RECORDS SUPPLIED =
►

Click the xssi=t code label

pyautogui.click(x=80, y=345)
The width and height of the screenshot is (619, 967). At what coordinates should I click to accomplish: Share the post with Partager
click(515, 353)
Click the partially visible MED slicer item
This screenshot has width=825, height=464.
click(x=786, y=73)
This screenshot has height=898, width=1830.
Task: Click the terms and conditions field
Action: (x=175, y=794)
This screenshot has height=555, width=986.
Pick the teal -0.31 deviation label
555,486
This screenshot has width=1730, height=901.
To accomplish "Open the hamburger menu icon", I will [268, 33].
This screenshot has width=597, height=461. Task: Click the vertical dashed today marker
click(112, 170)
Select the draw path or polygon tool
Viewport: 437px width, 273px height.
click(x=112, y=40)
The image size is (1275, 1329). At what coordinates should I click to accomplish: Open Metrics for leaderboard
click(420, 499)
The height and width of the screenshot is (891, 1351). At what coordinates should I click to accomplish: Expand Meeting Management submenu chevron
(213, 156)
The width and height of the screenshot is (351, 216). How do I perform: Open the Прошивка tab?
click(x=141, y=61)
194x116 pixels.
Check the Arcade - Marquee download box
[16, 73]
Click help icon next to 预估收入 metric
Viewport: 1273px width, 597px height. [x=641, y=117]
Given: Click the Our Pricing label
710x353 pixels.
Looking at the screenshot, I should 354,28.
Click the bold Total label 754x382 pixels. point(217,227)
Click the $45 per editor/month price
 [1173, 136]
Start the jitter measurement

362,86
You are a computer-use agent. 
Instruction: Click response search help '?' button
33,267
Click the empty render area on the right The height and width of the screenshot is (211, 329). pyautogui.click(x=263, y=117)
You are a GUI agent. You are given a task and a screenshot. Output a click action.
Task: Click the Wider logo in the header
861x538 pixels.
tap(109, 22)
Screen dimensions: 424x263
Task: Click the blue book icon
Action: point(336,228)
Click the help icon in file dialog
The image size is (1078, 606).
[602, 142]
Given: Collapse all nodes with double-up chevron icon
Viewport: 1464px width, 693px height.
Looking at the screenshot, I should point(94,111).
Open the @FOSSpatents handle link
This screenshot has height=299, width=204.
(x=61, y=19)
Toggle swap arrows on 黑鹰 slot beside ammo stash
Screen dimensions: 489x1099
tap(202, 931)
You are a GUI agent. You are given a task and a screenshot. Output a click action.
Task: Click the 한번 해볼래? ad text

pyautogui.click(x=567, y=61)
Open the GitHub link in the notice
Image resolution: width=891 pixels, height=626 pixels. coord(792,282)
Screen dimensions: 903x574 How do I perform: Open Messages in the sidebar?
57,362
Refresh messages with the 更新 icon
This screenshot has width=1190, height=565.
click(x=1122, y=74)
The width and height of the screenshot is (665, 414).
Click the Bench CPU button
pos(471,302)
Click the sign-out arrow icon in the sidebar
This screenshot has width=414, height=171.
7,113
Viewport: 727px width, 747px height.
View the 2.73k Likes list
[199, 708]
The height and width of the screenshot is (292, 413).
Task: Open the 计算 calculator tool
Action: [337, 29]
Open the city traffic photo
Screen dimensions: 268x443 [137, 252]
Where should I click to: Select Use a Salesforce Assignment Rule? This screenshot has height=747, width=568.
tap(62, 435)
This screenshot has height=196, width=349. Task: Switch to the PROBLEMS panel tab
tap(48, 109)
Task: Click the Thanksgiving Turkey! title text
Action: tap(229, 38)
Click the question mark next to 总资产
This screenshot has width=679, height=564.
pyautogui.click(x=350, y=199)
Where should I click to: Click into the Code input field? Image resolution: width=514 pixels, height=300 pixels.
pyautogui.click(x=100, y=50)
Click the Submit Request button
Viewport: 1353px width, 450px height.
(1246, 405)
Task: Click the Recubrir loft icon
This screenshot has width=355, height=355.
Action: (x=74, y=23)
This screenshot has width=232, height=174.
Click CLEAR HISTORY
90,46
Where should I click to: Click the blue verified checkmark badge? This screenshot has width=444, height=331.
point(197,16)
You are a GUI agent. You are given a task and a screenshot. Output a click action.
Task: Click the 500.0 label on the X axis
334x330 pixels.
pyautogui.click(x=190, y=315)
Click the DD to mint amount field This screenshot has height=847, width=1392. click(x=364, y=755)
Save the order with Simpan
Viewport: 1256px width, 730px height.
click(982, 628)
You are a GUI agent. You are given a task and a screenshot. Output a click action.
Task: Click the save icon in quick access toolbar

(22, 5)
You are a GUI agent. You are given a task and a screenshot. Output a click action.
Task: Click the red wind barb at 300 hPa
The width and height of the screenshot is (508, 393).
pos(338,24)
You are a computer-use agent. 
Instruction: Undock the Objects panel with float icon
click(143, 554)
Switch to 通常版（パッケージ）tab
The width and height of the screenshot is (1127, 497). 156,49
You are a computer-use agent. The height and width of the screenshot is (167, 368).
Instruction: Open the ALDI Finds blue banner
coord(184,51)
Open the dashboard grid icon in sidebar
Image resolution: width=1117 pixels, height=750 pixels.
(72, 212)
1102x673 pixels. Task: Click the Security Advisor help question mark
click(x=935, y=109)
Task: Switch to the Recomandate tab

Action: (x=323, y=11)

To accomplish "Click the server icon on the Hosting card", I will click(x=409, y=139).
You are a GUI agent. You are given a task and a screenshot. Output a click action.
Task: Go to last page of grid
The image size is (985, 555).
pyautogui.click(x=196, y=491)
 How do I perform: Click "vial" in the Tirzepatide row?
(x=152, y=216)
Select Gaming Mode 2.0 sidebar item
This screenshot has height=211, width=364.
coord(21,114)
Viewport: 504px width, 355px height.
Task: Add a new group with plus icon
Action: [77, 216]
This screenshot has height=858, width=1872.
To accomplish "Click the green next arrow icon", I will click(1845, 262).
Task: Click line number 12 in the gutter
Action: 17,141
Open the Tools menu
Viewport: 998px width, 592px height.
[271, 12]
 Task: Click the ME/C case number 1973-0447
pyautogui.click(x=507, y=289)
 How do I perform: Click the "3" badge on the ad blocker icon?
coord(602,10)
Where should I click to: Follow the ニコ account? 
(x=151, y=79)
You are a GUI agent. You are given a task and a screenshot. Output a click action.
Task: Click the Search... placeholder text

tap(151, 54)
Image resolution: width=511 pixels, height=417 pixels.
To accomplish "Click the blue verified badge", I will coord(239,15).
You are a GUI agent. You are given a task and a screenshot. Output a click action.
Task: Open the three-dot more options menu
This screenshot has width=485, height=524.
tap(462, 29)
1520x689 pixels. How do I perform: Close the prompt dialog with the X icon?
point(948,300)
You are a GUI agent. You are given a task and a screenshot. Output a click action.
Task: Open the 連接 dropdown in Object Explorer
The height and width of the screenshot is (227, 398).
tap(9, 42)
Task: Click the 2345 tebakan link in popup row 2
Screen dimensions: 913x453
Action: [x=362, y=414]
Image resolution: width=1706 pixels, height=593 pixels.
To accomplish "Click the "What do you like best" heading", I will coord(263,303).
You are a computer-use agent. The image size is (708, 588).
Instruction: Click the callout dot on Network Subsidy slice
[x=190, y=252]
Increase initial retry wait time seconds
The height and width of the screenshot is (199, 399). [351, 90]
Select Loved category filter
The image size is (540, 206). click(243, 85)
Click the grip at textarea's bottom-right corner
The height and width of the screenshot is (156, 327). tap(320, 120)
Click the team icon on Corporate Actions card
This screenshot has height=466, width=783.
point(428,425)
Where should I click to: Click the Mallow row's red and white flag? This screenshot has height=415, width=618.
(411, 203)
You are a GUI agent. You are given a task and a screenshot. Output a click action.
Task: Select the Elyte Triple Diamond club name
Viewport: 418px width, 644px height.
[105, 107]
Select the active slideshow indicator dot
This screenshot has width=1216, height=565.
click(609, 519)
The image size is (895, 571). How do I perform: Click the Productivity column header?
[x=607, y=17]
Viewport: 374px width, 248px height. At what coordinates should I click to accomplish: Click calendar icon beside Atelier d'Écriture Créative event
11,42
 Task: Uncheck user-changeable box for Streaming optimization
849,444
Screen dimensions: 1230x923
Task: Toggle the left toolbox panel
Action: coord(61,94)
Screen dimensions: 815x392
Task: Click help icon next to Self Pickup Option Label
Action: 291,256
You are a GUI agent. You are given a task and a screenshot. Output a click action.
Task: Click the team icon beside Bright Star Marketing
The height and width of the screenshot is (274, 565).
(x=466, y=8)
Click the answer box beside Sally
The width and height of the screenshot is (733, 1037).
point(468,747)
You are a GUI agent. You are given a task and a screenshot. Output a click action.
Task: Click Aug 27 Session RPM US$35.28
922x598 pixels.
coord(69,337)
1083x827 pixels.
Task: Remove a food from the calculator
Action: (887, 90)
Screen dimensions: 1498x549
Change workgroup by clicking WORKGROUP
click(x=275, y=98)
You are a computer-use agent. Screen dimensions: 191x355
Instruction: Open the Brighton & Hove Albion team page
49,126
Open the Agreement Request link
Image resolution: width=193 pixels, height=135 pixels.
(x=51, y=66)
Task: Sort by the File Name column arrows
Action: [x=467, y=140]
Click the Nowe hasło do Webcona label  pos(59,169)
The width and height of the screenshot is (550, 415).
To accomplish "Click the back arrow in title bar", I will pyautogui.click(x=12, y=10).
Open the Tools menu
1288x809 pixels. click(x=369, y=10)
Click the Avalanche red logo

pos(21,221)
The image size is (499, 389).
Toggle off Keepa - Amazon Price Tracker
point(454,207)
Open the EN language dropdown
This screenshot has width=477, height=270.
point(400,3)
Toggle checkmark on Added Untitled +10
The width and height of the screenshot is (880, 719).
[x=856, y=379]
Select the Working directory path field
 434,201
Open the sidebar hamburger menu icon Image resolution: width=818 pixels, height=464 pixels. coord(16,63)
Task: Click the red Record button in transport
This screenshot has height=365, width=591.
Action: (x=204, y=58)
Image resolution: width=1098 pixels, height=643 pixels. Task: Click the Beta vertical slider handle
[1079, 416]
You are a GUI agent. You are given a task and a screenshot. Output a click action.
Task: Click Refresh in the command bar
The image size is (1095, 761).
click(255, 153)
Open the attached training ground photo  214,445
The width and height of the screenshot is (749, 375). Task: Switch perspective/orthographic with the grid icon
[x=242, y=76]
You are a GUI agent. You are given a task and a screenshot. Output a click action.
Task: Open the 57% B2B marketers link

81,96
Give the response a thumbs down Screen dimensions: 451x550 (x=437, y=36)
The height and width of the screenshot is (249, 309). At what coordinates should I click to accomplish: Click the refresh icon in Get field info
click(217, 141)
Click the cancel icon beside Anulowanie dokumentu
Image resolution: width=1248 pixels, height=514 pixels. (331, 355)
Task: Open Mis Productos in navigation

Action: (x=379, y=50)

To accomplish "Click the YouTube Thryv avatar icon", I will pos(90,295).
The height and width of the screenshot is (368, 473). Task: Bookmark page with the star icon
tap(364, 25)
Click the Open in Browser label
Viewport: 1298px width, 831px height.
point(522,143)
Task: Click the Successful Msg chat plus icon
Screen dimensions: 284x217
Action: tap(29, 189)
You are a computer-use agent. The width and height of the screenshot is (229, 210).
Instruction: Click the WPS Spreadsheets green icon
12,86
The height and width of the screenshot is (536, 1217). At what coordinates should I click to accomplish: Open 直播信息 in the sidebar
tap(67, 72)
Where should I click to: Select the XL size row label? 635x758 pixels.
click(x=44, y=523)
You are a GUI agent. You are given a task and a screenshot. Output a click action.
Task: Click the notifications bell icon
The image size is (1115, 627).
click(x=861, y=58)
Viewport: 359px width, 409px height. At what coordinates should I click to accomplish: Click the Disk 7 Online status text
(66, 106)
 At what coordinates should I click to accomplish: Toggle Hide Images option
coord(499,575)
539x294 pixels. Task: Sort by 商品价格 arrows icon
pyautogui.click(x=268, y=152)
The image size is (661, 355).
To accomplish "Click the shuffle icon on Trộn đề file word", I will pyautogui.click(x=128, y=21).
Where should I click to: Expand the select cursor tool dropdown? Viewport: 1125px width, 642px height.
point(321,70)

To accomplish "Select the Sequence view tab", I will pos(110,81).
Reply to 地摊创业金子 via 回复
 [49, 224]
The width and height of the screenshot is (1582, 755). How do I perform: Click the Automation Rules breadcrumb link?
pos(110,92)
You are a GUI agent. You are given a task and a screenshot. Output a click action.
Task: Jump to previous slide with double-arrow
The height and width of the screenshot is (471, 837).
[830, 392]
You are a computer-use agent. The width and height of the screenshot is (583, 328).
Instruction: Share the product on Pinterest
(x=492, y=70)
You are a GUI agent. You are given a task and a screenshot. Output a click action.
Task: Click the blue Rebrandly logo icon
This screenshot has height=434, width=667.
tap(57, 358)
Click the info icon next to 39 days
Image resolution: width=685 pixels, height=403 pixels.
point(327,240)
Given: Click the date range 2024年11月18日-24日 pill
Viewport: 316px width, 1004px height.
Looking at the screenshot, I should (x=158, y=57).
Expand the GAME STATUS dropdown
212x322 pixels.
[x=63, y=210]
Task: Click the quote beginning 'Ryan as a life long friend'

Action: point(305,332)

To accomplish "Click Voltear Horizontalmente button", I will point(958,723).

◄

INSTRUCTIONS TO FOLLOW =
Whenever a line of the listing contains the word "double", it counts; say the total only.

RESPONSE =
2